From General-Purpose AI to Outcome-Driven Enterprise Agents
Enterprise AI agents are specialized software systems that combine machine learning, workflow logic, and domain data to autonomously execute tasks that drive measurable business outcomes, such as cutting cloud costs, qualifying sales leads, or resolving banking disputes, rather than only generating insights or content. That shift is clear across four recent AI startup funding rounds totaling about USD 53 million (approx. RM244.4 million): Slamcore’s USD 14 million (approx. RM64.5 million) spatial intelligence raise, Vector’s USD 10 million (approx. RM46.1 million) Series A for AI-driven demand generation, Gradient Labs’ USD 26 million (approx. RM120.0 million) for vertical fintech agents, and StratusGrid’s USD 3 million (approx. RM13.8 million) seed for AI-led cloud optimization. Together, they highlight investors’ preference for vertical AI platforms and B2B AI software that can be dropped into existing workflows and prove ROI in safety, revenue, operations, and infrastructure efficiency.

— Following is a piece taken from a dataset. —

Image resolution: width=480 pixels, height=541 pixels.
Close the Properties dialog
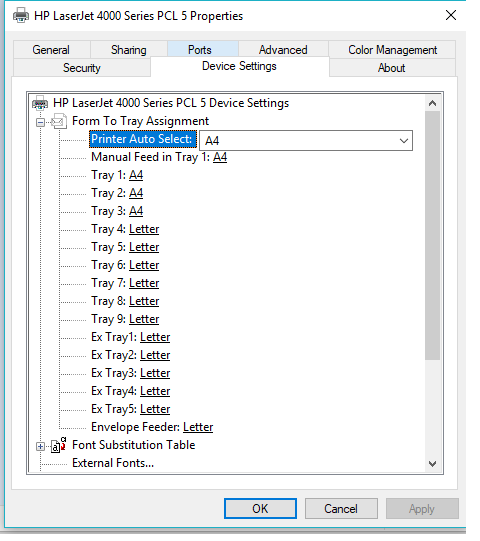tap(451, 15)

Slamcore: Spatial Intelligence Turns Industrial Fleets into Data Assets
Slamcore’s USD 14 million (approx. RM64.5 million) round, which lifts total funding to USD 40 million (approx. RM184.4 million), shows how industrial AI is moving from pilots to core systems. Backing from ROKStar Ventures, the venture arm of Rockwell Automation, signals that spatial intelligence is becoming a staple of modern factory and warehouse operations. Slamcore’s stereo camera and visual AI track vehicle position and behavior indoors without GPS or beacons, giving real-time visibility into manual fleets that have remained “digitally dark.” According to the Occupational Safety and Health Administration, between 35,000 and 62,000 forklift-related injuries occur each year in the United States, with about two fatalities weekly. Slamcore Aware focuses on utilization and idle time, while Slamcore Alert monitors driver behavior and near misses. This is a clear example of B2B AI software tying directly to safety and productivity metrics, not abstract automation promises.

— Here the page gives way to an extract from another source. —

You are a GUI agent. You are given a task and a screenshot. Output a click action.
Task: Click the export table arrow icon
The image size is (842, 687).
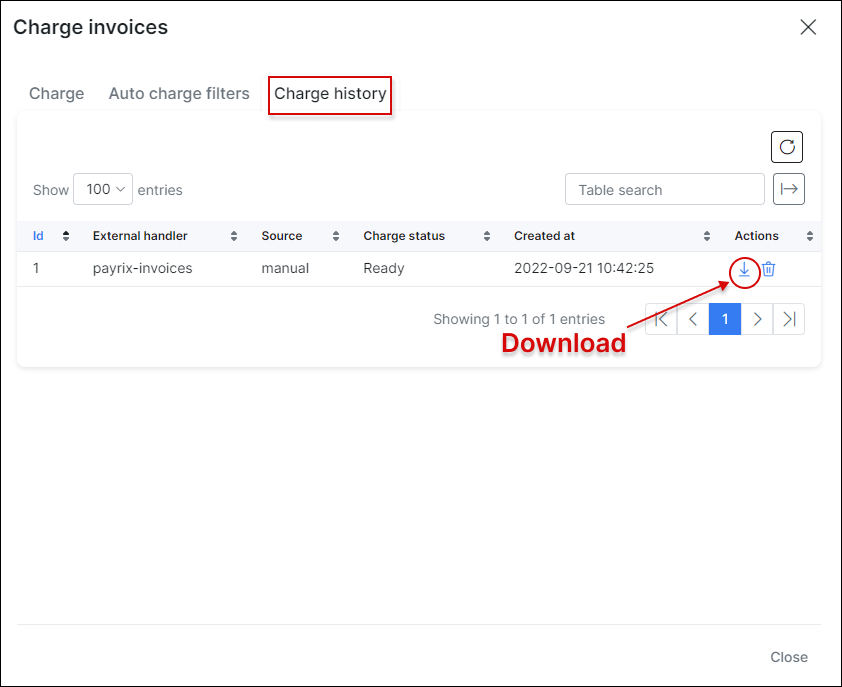(x=789, y=189)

Vector: AI-Driven Demand Generation in the B2B Middle Layer
Vector’s USD 10 million (approx. RM46.1 million) Series A, led by SignalFire with HubSpot Ventures participating, underscores investor interest in AI startup funding that targets revenue teams. Rather than replacing marketers with prompts, Vector positions its platform as an orchestration layer that connects CRM data, intent signals, and ad platforms. Its Reveal module turns anonymous website visits into contact-level insights that sync automatically into downstream systems, closing the gap between inbound interest and outreach. Target then keeps B2B audiences fresh by updating segments in near real time as buyer behavior changes across sites, ads, CRMs, and events. The company’s focus on cleaner visitor feeds, 10-minute reporting refresh cycles, and reliable audience syncing shows how enterprise AI agents increasingly handle operational grunt work: maintaining data quality, coordinating channels, and helping demand generation teams act while intent is high.

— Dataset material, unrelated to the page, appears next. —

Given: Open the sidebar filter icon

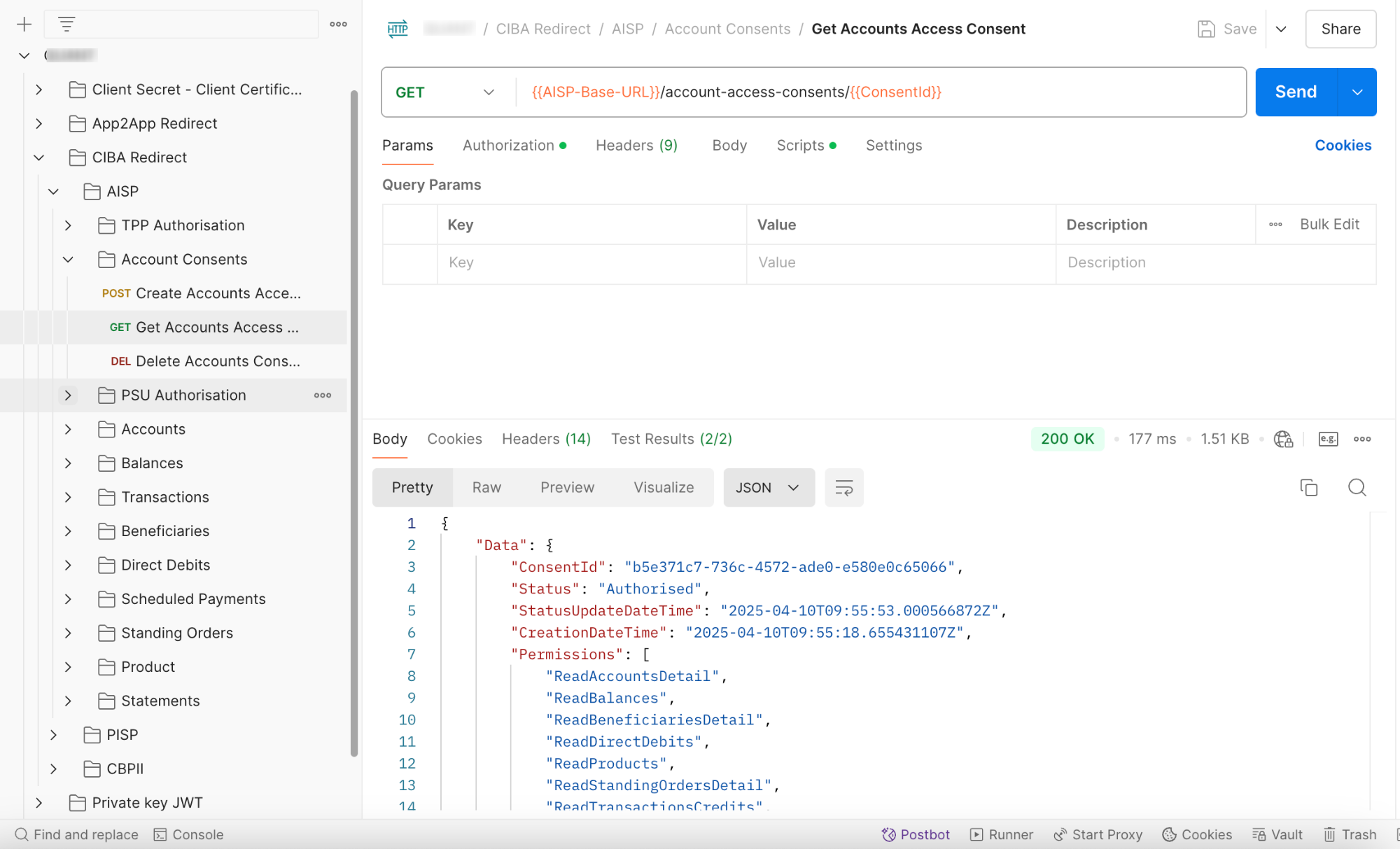Looking at the screenshot, I should coord(66,24).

Gradient Labs: Vertical AI Agents Automate Banking Operations
Gradient Labs’ USD 26 million (approx. RM120.0 million) Series A extension, bringing total funding to USD 42.6 million (approx. RM196.4 million), is a prominent bet on vertical AI platforms. The company builds AI agents embedded directly into financial systems to automate customer operations and complex workflows. Its Lending Agent manages the borrower lifecycle, from missed payments to outbound collections calls and repayment plans, while its Disputes Agent handles dispute intake and chargeback workflows. By moving beyond rule-based automation, Gradient Labs helps financial institutions reduce operational workloads, improve customer experience, and prepare for AI-first operations. The company reports 900% revenue growth last year and 32 million end users through clients such as Wise, Monzo, and others. This traction suggests that investors see higher ROI in industry-specific enterprise AI agents with deep domain logic than in general-purpose chatbots layered on top of legacy systems.

StratusGrid: AI for Cloud Optimization and the ROI Logic Behind the Trend
StratusGrid’s USD 3 million (approx. RM13.8 million) seed round, its first outside capital, targets a different pain point: cloud infrastructure cost and sprawl. Its Stratusphere platform uses AI to go beyond visibility dashboards, identifying environment-specific optimization opportunities, planning work, routing approvals, supporting execution, and verifying outcomes. The company reports saving customers millions of dollars across large-scale AWS and Azure estates while keeping engineering teams focused on product delivery instead of manual cost management. StratusGrid is particularly focused on private equity-backed software companies, where cloud optimization directly improves valuations. Together with Slamcore, Vector, and Gradient Labs, it completes a picture of AI startup funding moving toward B2B AI software that automates specific, high-value tasks. The common thread is execution: investors want AI systems that act on data, not just analyze it, and that integrate tightly enough to prove financial impact fast.